The other two days, I have to make an epic commute into an office so my girl is at Grandma’s house. Yesterday, they picked berries, played on the swings, she got to watch more TV in a day then we allow in a week, and she got to wear a wiggles costume for hours. Does it get better than that if you are three? But she is already having mini panic attacks over not going to school tomorrow. Shockingly, it appears that once again my childcare solution will not be perfect.


Childrearing and the Unified Front

August 12, 2007

I’m no military theorist, but I have noticed that some parents work as a team, while others are at odds. I’ve also noticed that the behavior of the resulting offspring differs as well.

Last night, we had a couple over for dinner with two amazing teenaged daughters. That’s right, I did say amazing teenagers. In fact, their girls have been wonderful all the 9 years I’ve known them. Sure, they have dust-ups, but these are polite, charming, focused girls who I’d be proud to call my own. In fact–being not innately geared toward breeding myself–they gave me a lot of inspiration to have kids at all: You can remain coherent, interesting people AND raise decent humans.

Anyhow, there we were, mid meal, when my girl helped out a panicked “I have to go potty!” (Nothing goes better with ceviche  than graphic toilet talk.) My husband quickly scooped her up and bolted for the toilet, as she can hold it a bit long when distracted by social situations. The remaining dad at the table looked at me and said, “you guys are such great parents. You are such a team and you have a really wonderful daughter because of it.” His wife clarified this unexpected effusiveness, explaining that they’d recently dined with another couple who have a 4 and a 6 year old who are complete wild things. They said they’d actually almost left because the children were so constantly screaming that they actually just felt uncomfortable, like they were witnessing something they shouldn’t be.

On the ride home, the two had pondered the possible reasons why the kids were so out of control and they may have hit on it: Mom has one set of rules which dad completely disregards; blatantly at times saying things like “She’d kill me if she knew I was letting them do X, ha ha” while mom is in the kitchen.

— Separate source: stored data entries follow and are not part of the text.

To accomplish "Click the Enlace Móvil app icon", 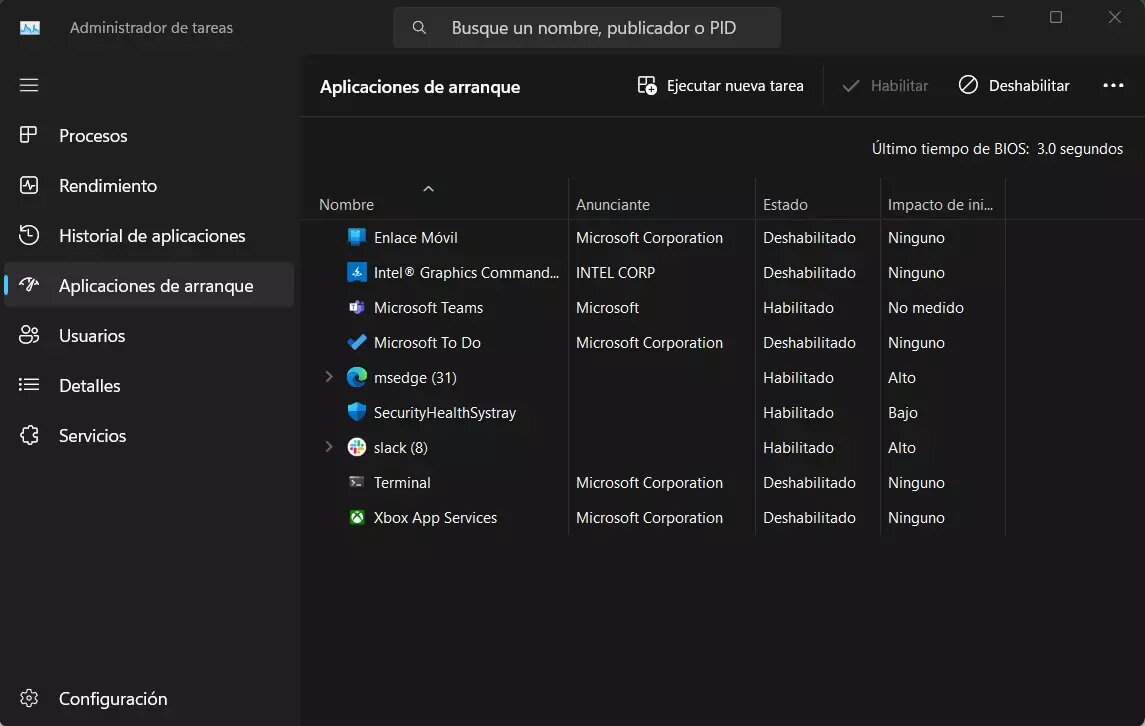I will pyautogui.click(x=357, y=238).
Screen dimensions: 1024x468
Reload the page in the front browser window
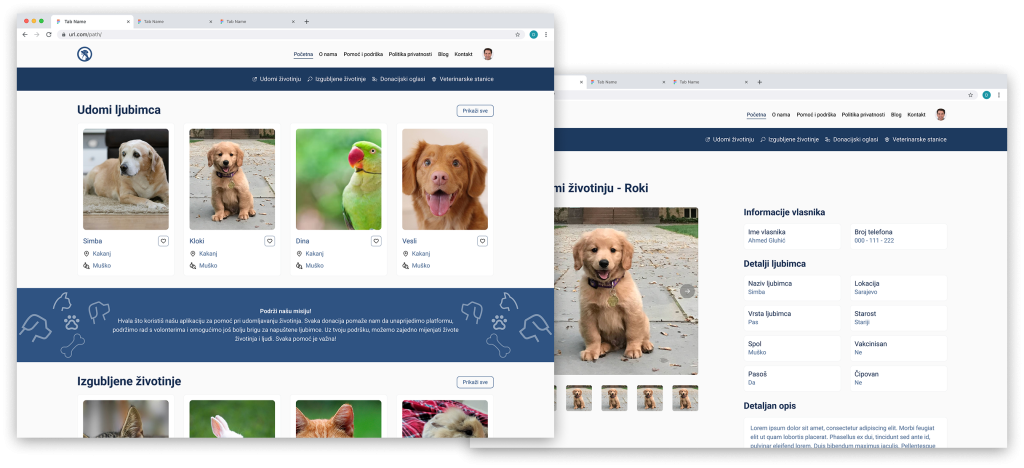(50, 34)
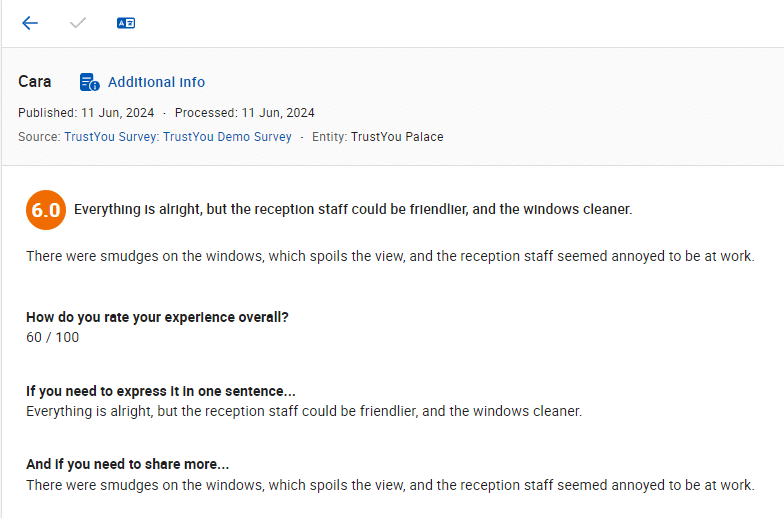Click the 'And if you need to share more' heading
Viewport: 784px width, 518px height.
(127, 465)
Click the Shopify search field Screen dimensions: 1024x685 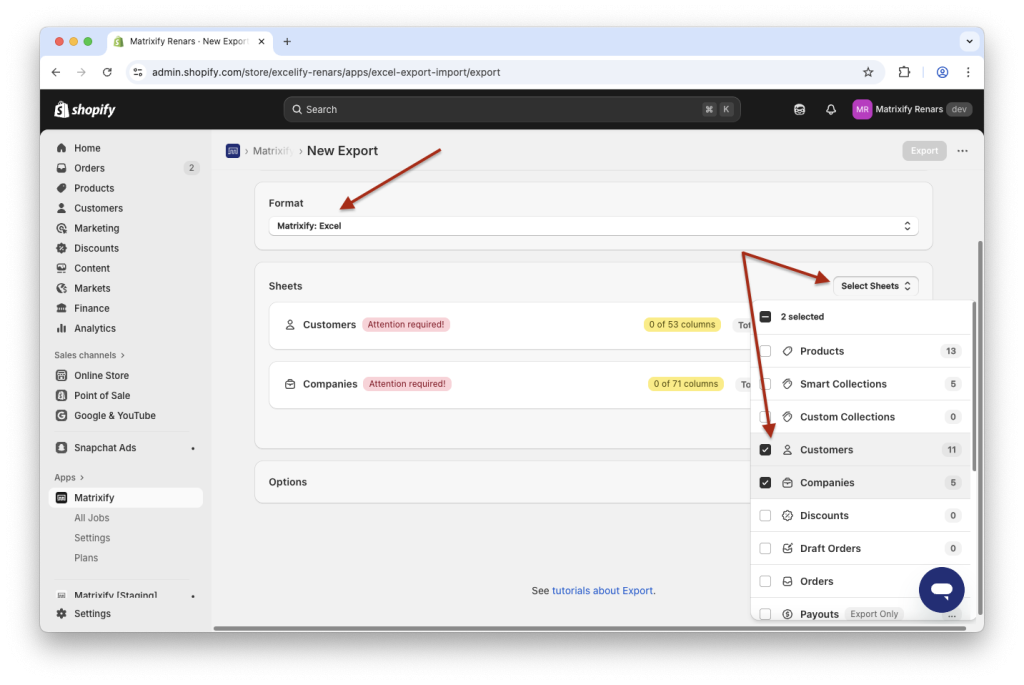[511, 110]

I’m not saying my husband and I never disagree on what is the “right” thing to do with our daughter, but we try to do it out of her earshot. The fact is, kids are innately brilliant at the divide and conquer tactic. Even the most minor chink in the mommy-daddy front, and they charge in tantrum-guns blazing to demolish any semblance of peace or sanity. No, there’s no one way to be a parent, and no one set of rules for kids. But if mom and dad work together, at least they have consistency working for them against this, the wiliest (and most worthy) of adversaries.